I am trying to write some C code, and while running the following, my compiler terminates abruptly, after printing 'A'. Why?
//report expected thing
void Expected(char *s){
int i=0;
int n = sizeof(s)/sizeof(s[0]);
while (i< n)
printf ("%c", s[i]);
printf(" expected.\n");
}
int main(int argc, char *argv){
printf("%c",65); //after this compiler hangs and asks for exit abnormally
char *Arr ={'a'};
Expected(Arr);
return 0;
}
Also, if I put
char *Arr ={"a"}; //note the double quotes
then it starts printing out infinite number of 'a's. Why should this happen?
int n = sizeof(s)/sizeof(s[0]);
is not how to get the length of the array of which the pointer passed as the argument points at the first element.

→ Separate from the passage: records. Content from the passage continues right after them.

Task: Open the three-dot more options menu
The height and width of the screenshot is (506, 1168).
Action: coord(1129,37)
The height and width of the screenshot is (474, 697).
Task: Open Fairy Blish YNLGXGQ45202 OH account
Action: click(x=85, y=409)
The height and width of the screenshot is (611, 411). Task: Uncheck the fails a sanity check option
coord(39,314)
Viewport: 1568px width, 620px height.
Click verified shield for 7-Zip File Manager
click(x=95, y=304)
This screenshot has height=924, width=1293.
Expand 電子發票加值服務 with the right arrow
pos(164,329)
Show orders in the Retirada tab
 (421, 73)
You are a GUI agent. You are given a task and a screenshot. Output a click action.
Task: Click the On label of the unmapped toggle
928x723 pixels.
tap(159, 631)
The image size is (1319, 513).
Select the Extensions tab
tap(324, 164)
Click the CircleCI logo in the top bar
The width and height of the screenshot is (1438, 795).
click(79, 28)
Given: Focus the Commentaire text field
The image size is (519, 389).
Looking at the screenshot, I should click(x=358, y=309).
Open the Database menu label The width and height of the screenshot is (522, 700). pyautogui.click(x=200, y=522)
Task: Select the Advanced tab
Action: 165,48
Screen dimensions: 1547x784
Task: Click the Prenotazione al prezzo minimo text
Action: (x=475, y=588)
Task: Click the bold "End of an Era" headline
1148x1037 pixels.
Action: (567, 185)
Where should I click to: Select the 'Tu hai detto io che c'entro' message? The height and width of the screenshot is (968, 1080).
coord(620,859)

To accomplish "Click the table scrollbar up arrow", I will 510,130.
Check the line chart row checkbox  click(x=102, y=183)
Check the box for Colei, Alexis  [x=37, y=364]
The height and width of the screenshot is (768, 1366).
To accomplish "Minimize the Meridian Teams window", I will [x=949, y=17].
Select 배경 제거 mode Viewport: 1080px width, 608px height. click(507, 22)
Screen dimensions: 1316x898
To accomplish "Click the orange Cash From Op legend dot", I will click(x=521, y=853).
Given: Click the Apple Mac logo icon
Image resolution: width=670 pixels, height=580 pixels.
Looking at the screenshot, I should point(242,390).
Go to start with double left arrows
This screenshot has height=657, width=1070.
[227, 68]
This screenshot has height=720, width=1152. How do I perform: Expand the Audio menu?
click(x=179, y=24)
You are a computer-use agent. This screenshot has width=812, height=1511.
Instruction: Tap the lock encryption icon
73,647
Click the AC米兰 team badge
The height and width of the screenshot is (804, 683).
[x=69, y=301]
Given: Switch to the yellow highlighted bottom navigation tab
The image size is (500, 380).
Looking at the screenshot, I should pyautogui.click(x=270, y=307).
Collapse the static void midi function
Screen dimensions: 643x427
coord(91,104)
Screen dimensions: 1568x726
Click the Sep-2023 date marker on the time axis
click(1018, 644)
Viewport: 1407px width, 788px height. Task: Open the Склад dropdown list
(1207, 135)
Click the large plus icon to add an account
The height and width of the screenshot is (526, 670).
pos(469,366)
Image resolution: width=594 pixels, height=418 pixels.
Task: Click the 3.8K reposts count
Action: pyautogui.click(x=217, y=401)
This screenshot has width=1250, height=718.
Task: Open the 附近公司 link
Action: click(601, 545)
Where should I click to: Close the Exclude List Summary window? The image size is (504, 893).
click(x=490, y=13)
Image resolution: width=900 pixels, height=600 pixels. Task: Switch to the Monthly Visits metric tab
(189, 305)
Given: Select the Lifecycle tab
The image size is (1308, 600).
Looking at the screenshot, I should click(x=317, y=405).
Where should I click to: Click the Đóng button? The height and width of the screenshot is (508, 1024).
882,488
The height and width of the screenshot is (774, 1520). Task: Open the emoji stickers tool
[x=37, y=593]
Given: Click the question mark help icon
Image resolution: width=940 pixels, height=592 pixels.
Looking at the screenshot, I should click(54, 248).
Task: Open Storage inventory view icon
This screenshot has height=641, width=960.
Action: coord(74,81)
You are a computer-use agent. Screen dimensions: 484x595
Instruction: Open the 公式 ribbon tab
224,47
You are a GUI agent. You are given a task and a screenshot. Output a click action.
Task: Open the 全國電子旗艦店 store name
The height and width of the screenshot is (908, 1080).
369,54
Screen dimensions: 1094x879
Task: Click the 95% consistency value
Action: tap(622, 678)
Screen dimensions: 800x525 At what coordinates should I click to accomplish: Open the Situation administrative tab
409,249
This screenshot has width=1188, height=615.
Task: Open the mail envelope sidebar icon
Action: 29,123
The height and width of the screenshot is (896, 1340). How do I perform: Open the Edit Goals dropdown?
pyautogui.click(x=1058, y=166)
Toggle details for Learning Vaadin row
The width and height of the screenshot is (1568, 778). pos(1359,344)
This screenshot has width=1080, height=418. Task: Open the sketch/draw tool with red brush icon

Pass the size of the array if you want to let your function know that.
char *Arr ={'a'};
Is not good because 'a' is a integer and you converted it to a pointer, then the result has too little chance to be a valid pointer.
char *Arr ={"a"};
is OK because it is a valid pointer, but it will be infinite loop because i is not updated in the while loop.
The type of main() function is implementation-defined. You should use standard type unless you have some reason to use special main().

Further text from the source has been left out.